Op 22 juni 2010 is de zaak ter terechtzitting van deze rechtbank met gesloten deuren behandeld. Hierbij zijn verschenen:
- mevrouw E. Marbus en mevrouw Vermaas, namens de Raad;
- mevrouw N. Boutaien, namens de Stichting Bureau Jeugdzorg Haaglanden;
- de aspirant-adoptiefouders, bijgestaan door hun advocaat.
De advocaat van de aspirant-adoptiefouders en de Raad hebben zich ter terechtzitting bediend van pleitnotities, die aan de kinderrechter zijn overgelegd.
Verzoek en verweer
Het verzoek strekt er toe de Stichting Bureau Jeugdzorg Haaglanden (verder: Bureau Jeugdzorg) te belasten met de voorlopige voogdij over voornoemde minderjarige met vaststelling van alle bevoegdheden ten aanzien van de persoon en het vermogen, primair op grond van artikel 10 Wet Opneming Buitenlandse Kinderen ter Adoptie (Wobka) vanwege overtreding van artikel 2 van voornoemde wet, en subsidiair op grond van artikel 1:241 van het Burgerlijke Wetboek (BW) vanwege openstaand gezag.
De Raad heeft verzocht de termijn te bepalen op 12 weken.
De aspirant-adoptiefouders hebben verweer gevoerd, welk verweer hierna - voor zover nodig - zal worden besproken.
Feiten
- De aspirant-adoptiefouders bezitten de Duitse nationaliteit.
- De minderjarige bezit de Ghanese nationaliteit.

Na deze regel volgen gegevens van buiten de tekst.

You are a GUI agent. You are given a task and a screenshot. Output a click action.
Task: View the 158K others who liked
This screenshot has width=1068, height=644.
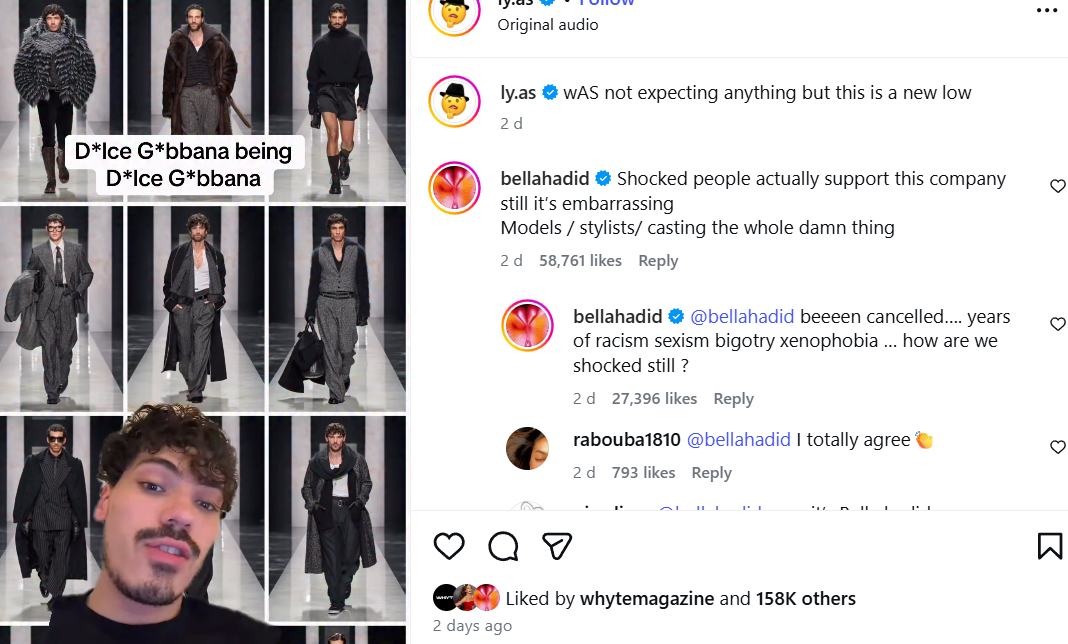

- De adoptie van de minderjarige werd ten gunste van de aspirant-adoptiefouders op
22 januari 2010 uitgesproken door de High Court of Justice te Accra, Ghana.
Beoordeling
De Raad heeft in aanvulling op de pleitnotities desgevraagd medegedeeld dat er voorshands geen aanknopingspunten zijn dat de aspirant-adoptiefouders niet goed voor de minderjarige zorgen. Voorlopige voogdij acht de Raad onder meer nodig om een burgerservicenummer voor de minderjarige te verkrijgen en met het oog op bijvoorbeeld een ziektekostenverzekering.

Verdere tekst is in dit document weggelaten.